Depending on the author, different names are used to refer to autologous PRP: autologous platelet gel, plasma-rich growth factors, and autologous platelet concentrate. Moreover, various techniques are used to obtain the concentrates, which results in different final products. Platelet lysate is the resulting concentrate after breaking the platelet membrane by physical methods, such as freezing or sonication. Sonication is the process that disrupts cell membranes and releases cellular content using ultrasound. Platelet releasate is the resulting product after activation of the platelets by chemical methods with thrombin or calcium to liberate the cellular contents. Platelet-poor plasma refers to the fraction of plasma that lies over the platelet concentrate.
To date, there have been no correlations found among clinical results, platelet and growth-factor concentration, and PRP volume per treated area, and no consensus exists considering ideal PRP composition.13,17 Research has found that despite lower platelet concentration, similar and even higher growth-factor concentration than other systems can be achieved using low-force single-step centrifugation.18 We agree with this view, and propose that platelet integrity is more important than platelet concentration. Platelets that are exposed to less mechanical force maintain their viability.
Even if platelet concentration and capture efficiency may be similar between different preparation systems, significant compositional differences may be identified, such as white-cell concentration. The role of these compositional differences and their effect on clinical outcomes are unknown.19
Some authors have suggested that the more active platelets be mixed with a superior coat of red cells,15 so they include erythrocytes. However, others consider that erythrocytes may alter platelet aggregation. The presence of leukocytes in PRP is another point of disagreement.8 After centrifugation, leukocytes can be found mixed with platelets in the buffy coat, between erythrocyte and plasma fractions. Some authors consider that the presence of leukocytes is essential in PRP preparations, due to both their antibacterial activity20 and growth-factor release. On the contrary, some experts suggest that their inflammatory potential may impair wound healing.9 Consequently, depending on the method used, a different PRP fraction will be used.
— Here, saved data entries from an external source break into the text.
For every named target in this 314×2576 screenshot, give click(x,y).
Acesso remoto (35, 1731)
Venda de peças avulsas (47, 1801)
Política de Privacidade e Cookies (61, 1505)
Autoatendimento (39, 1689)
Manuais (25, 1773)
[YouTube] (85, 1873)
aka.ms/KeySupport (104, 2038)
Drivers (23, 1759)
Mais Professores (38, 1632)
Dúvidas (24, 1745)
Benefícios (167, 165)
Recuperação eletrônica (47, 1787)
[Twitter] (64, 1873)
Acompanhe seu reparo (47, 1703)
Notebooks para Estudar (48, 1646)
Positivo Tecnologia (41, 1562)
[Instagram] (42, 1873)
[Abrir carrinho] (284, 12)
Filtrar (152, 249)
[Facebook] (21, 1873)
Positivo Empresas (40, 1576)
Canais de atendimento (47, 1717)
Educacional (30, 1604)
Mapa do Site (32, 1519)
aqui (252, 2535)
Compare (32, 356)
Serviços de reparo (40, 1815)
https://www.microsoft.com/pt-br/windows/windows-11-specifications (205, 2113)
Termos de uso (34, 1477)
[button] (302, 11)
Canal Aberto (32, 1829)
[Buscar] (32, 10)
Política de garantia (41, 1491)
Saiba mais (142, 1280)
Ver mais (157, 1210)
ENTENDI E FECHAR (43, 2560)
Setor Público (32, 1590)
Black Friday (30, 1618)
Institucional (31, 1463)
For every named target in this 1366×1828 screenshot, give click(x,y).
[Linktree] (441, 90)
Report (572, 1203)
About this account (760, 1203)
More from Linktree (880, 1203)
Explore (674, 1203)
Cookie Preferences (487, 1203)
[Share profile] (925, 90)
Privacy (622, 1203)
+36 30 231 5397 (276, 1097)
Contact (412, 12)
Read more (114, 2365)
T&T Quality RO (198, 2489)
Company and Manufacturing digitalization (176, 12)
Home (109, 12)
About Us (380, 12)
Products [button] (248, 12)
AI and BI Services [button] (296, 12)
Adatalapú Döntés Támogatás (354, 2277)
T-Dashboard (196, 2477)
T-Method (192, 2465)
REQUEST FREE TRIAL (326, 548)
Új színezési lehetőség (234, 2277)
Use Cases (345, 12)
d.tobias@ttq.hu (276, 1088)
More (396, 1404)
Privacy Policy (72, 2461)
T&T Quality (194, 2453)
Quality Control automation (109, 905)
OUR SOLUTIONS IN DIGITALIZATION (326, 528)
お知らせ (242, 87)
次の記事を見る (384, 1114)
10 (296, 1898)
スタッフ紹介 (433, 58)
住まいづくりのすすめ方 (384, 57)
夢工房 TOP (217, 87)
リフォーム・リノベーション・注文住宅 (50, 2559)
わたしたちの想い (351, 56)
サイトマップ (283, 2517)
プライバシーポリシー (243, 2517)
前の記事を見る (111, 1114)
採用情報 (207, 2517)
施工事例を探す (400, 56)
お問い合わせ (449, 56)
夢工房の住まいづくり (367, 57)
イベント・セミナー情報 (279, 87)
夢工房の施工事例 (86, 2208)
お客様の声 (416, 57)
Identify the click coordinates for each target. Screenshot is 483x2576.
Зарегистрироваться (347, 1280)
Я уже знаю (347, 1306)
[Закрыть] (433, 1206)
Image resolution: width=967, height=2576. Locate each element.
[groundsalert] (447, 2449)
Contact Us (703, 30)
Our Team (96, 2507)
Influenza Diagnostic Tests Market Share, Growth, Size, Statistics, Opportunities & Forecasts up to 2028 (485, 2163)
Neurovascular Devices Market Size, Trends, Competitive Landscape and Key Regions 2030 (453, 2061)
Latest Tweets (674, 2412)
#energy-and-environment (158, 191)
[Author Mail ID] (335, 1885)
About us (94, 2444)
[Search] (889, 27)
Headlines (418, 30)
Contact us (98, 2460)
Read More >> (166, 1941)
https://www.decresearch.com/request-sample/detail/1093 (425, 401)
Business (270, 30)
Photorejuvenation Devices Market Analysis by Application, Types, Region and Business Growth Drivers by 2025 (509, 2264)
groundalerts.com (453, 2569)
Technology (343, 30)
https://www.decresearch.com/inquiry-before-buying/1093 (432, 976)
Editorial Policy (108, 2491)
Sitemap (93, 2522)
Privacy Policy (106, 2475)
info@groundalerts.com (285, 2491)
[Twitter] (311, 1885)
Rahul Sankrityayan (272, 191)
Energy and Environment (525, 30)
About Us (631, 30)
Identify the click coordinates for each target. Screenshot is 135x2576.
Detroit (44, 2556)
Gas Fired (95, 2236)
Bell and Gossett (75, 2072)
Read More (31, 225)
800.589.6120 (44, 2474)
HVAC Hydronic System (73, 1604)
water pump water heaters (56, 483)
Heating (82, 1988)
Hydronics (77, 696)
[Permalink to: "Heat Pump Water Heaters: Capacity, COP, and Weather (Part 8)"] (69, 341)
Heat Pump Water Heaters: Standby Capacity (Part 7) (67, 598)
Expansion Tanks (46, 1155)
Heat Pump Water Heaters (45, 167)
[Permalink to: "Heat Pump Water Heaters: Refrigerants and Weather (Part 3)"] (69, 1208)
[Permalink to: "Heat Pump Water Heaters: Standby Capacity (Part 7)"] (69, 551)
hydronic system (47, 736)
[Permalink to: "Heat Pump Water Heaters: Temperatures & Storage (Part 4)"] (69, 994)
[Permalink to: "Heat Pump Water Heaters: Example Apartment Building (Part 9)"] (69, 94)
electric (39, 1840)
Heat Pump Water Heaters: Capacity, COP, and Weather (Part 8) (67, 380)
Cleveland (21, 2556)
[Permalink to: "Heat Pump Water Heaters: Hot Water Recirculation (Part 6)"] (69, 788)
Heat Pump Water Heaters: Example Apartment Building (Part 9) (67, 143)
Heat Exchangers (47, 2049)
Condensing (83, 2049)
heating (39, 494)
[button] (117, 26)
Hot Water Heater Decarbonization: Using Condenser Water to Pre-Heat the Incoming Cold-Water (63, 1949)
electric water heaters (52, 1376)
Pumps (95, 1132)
When treating a lesion with PRP, the amount of bioavailable growth factors depends on both the platelet storage and the release into the microenvironment. This release relies on the kinetics of uptake and release from the PRP. Few studies have compared the kinetics of growth-factor release among PRP gels obtained by different methods.13 Differences are associated with platelet damage secondary to manipulation, variety in fibrin-mesh characteristics, which depend on the procoagulant molecule that has been used (calcium or thrombin), and growth factor-dependent factors. For example, ex vivo thrombin-activated PRP induces rapid clot formation/retraction and a sudden rise in molecular signals compared with Ca2+ or collagen.8 Considering that clotting cascade can be activated in situ without an exogenous activator, some methods use nonactivated platelets on the basis of potentially more efficient stimulation of wound healing.8
PRP application in wounds may be intralesional or topical. No studies compare the effects of both methods. Intralesional application will be limited by ulcer extent and patient pain tolerance. In our experience, considering pain tolerance, intralesional application of PRP should be restricted to small or neuropathic wounds.21 PRP injection should take place within the first 10 minutes after PRP activation with the procoagulant substance. PRP will be injected in wound edges in the wound bed. Topical application may be combined with intralesional use.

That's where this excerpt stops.